3 Aralık 2022 sonunda Malta'ya gidebilmiştim. Malta'da çok türk var mı? Evet var gerçekten çok fazla Türk var ama dünyanın neresine giderseniz gidin her yerde Türk var. Yani neden özellikle Malta bu konuda çok Türk var diye yeriliyor anlamış değilim. Gittiğiniz ülkede Türklerle arkadaşlık kurup Türkçe konuşmamak tamamen sizin elinizde. Ben de bu kadar çabanın boşa gitmesini istemediğim için Türk arkadaşlarımla samimiyet kurmadım ve dilimi geliştirmeye odaklandım. Farklı milletlerden arkadaşlar edinmeye çalıştım tabii ki kültür farkı olsun her iki tarafın da kısıtlı İngilizce konuşabiliyor olması olsun samimiyet kurmak biraz zor olabiliyor ama biz ne zorluklar görmüşüz bu bir problem değil bizim için. Özellikle Brezilyalı ve Korelilerle,Japonlarla arkadaşlıklar kurdum. Kaldığım eve davet ettim, Türk kahvaltısı hazırladım. Biraz da onlar beni davet etsin kendi kültürlerinden bir şeyler ikram etsinler diye beklentiye girdim ama karşılığını göremedim açıkçası. Gerçekten de kimse bizim kadar misafirperver değilmiş bunu yaşayarak görmüş oldum. En zorlandığım şeylerden biri de aksan problemi oldu. Mesela Koreli ve Japonlar r harfini söyleyemiyor l harfini değişik telaffuz ediyorlar haliyle anlamak çok zor oluyor. Fransızlar sanki fransızca konuşuyor gibi İngilizce konuşuyorlar. Bu konuda en anlaşılır aksan bence Brezilyalı ve Türklerde var. Ama korkmayın bir süre sonra alışıyorsunuz.

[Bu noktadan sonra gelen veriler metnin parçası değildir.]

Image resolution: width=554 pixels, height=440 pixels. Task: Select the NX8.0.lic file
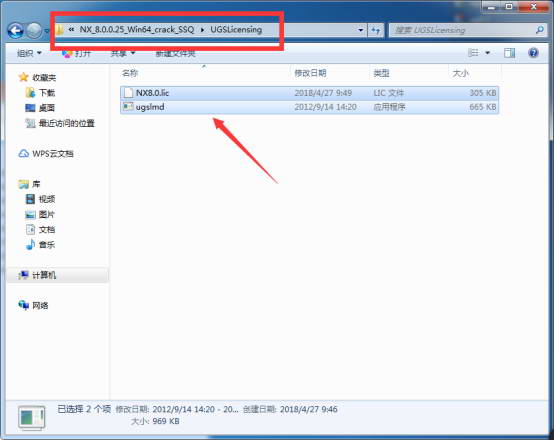[309, 93]
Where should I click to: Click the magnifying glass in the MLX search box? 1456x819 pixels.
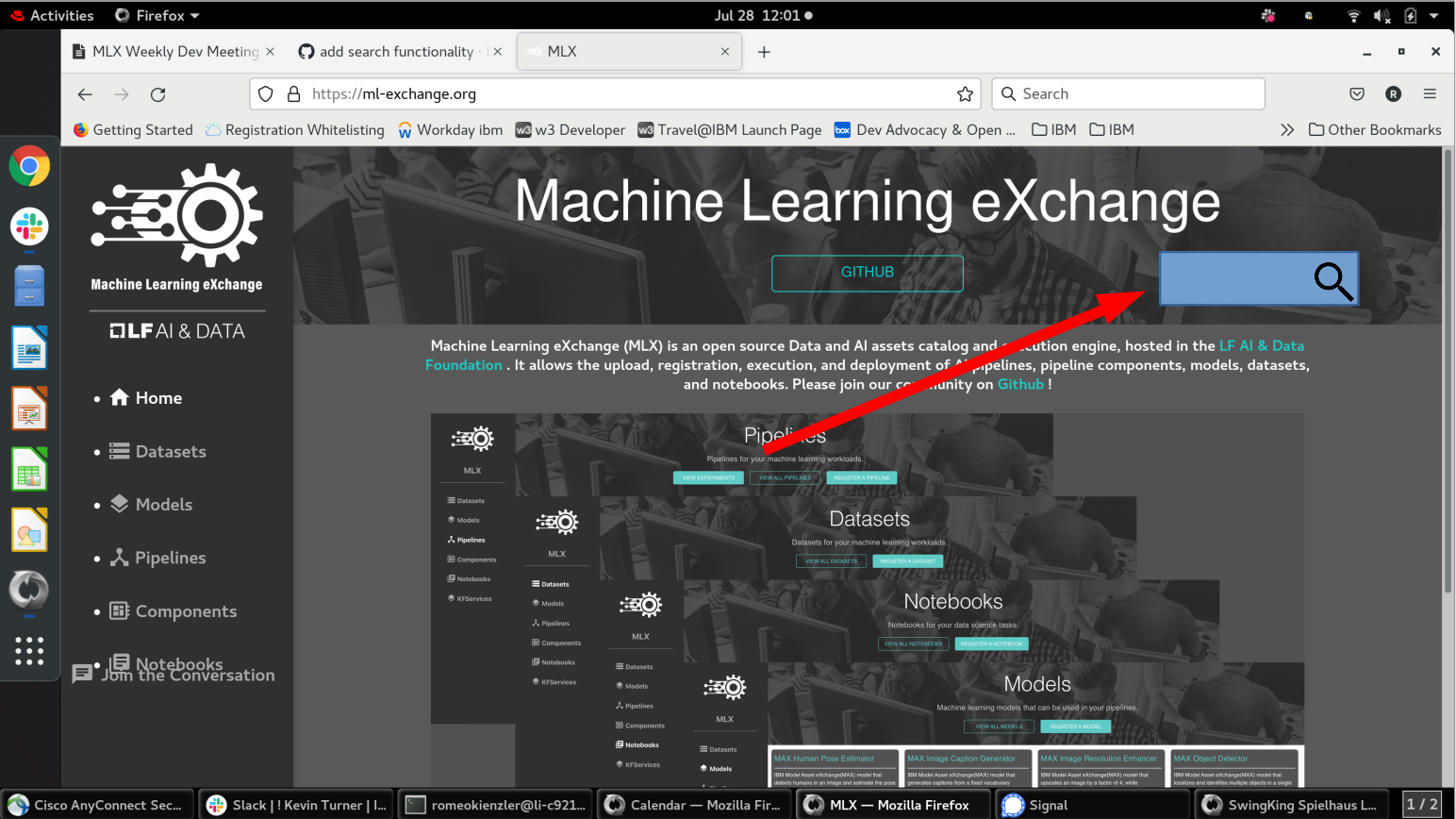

Arkadaşlık kuracağınız kişileri doğru seçmeniz lazım çünkü kimi sadece eğlenmek için Malta'yı tercih ediyor. Kimi ise gerçekten dil öğrenmek istiyor. Yaşadığım en büyük zorluklardan biri samimiyet kurduğum arkadaşlarımla bir ayımı geçirdikten sonra hepsi teker teker ülkelerine döndü. Kimi kısa süreli geliyor, kimi sizden çok daha önce gelmiş oluyor ve okul süresi bitip ülkesine geri dönüyor. Yani sürekli yeni biriyle tanışmaya hazır olun. Olabildiğince etkinliklere katılın sürekli konuşmaya çalışın. Malta özelinde tavsiyem ise English Cafe'yi instagramdan takip edin. English Cafe Malta'da yaşayan ve İngilizce konuşmak isteyen herkesin katılabildiği etkinliklerin olduğu bir grup. Orada birçok ana dili İngilizce olan insanlarla tanışıp dilinizi daha iyi geliştirebilirsiniz.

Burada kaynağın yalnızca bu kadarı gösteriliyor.